I have a few patients with severe symptomatic lumbar stenosis, who are not surgical candidates. They are all in their 80s, some with mild dementia (but not assisted-living level), and they have seen surgeons who felt the patient's risk of decline with surgery was too high. Stenosis is severe, like pinhole, no-CSF visible, and they have the classic LBP->posterior thigh pain worse with activity. No cauda equina, or even much leg weakness, but considerable pain and activity limitation. I am pro-Vertiflex, but these patients are not candidates due to either significant lithesis, or in one case, paradoxical worsening of symptoms in flexion and improvement with extension.

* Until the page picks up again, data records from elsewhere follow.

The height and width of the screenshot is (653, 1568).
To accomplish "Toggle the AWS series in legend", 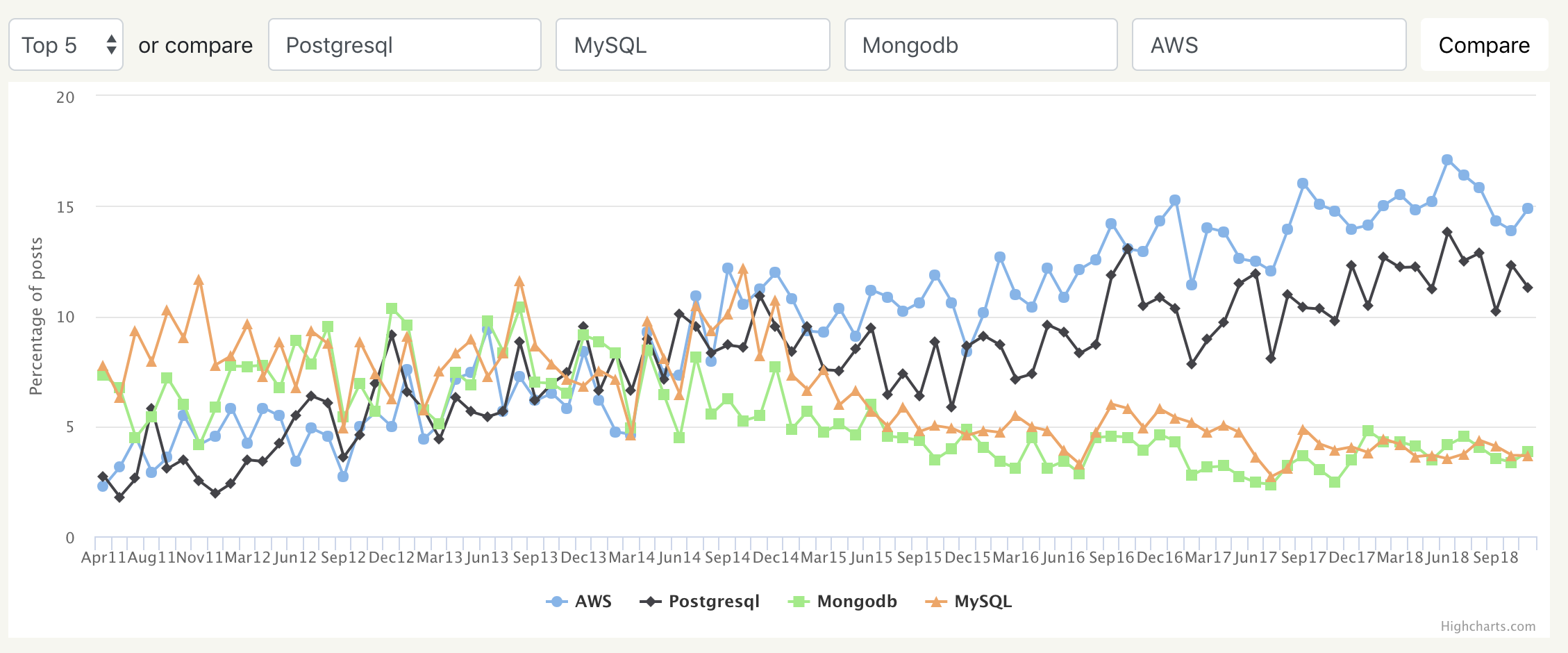I will 592,602.
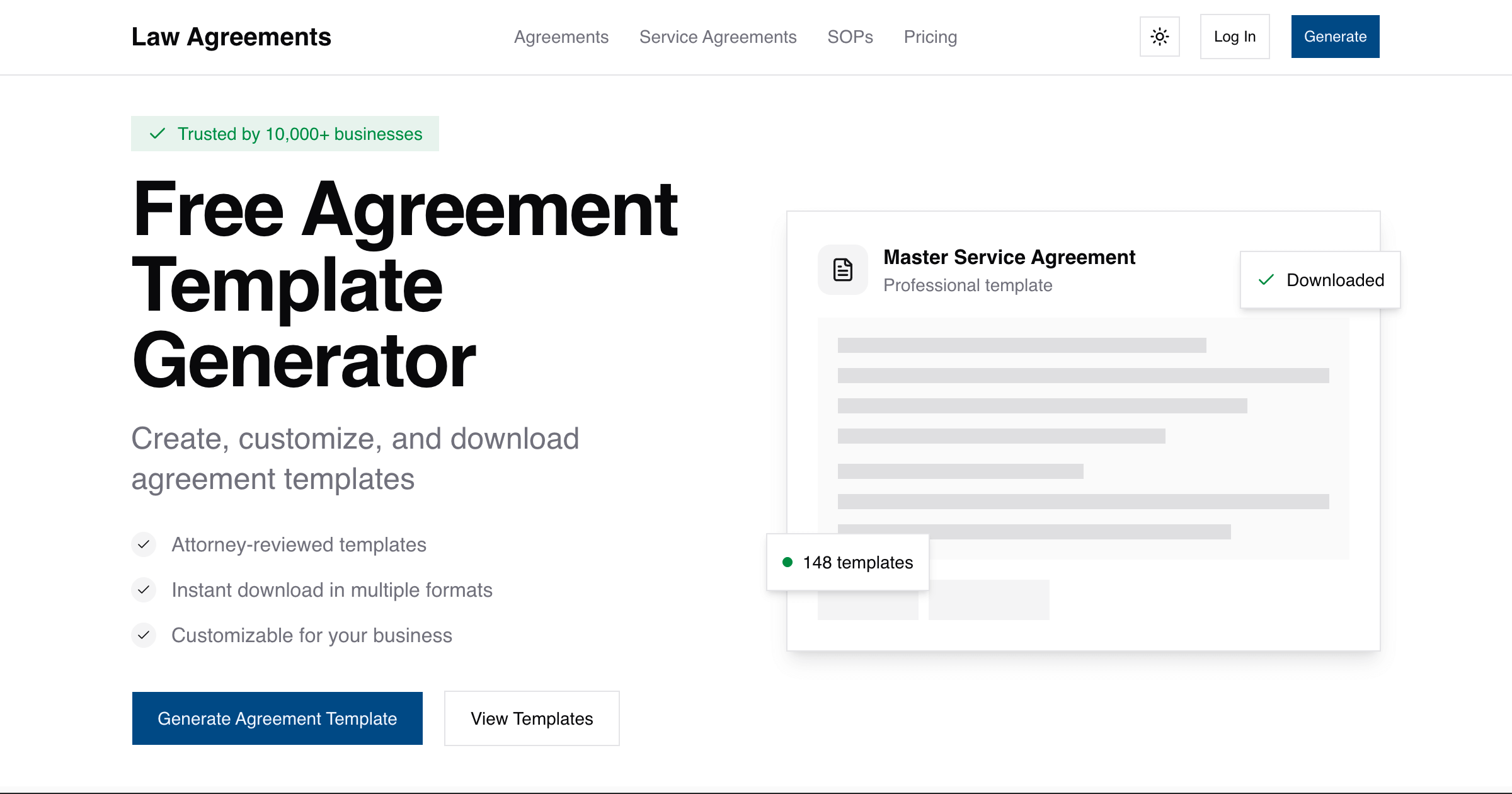
Task: Click the document icon on the Master Service Agreement card
Action: point(843,269)
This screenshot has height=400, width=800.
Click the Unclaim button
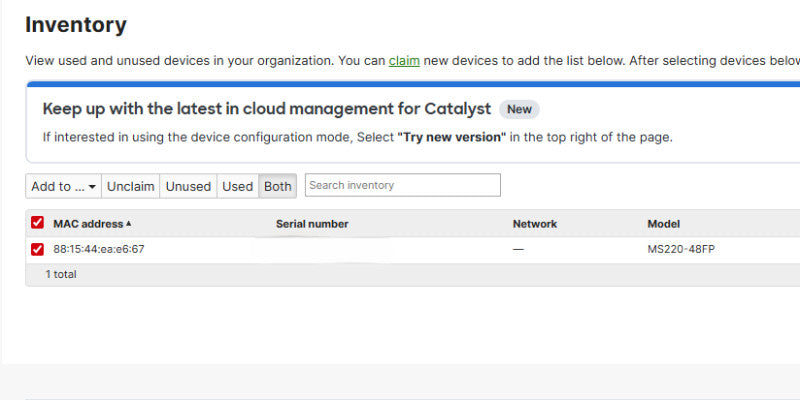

I have maxed out neuroleptics and opiates as side effects can tolerate, which isn't much in a 89 y/o. ESI from several approaches, RFA, facet steroids, have provided little or very short term relief.

Is SCS a reasonable option to trial here, or am I wasting everybody's time? I figure we don't have much to lose, although I know that traditionally SCS isn't considered helpful for neuroclaudication. If you think it's worth a shot, do you have any recommendations for one stim brand over the other to treat these symptoms?

Thanks for your help
 
You can try it but it won't work.

Particulate in the canal and Norco.
 
You can try it but it won't work.

Particulate in the canal and Norco.
Yeah I feel you, but I'm on particulate in the canal and Norco/Percocet, and in both cases the patient is still miserable and the families are begging me for anything else to help.
 
Yeah I feel you, but I'm on particulate in the canal and Norco/Percocet, and in both cases the patient is still miserable and the families are begging me for anything else to help.
MILD may help if you have huge LF hypertrophy (if you even do MILD).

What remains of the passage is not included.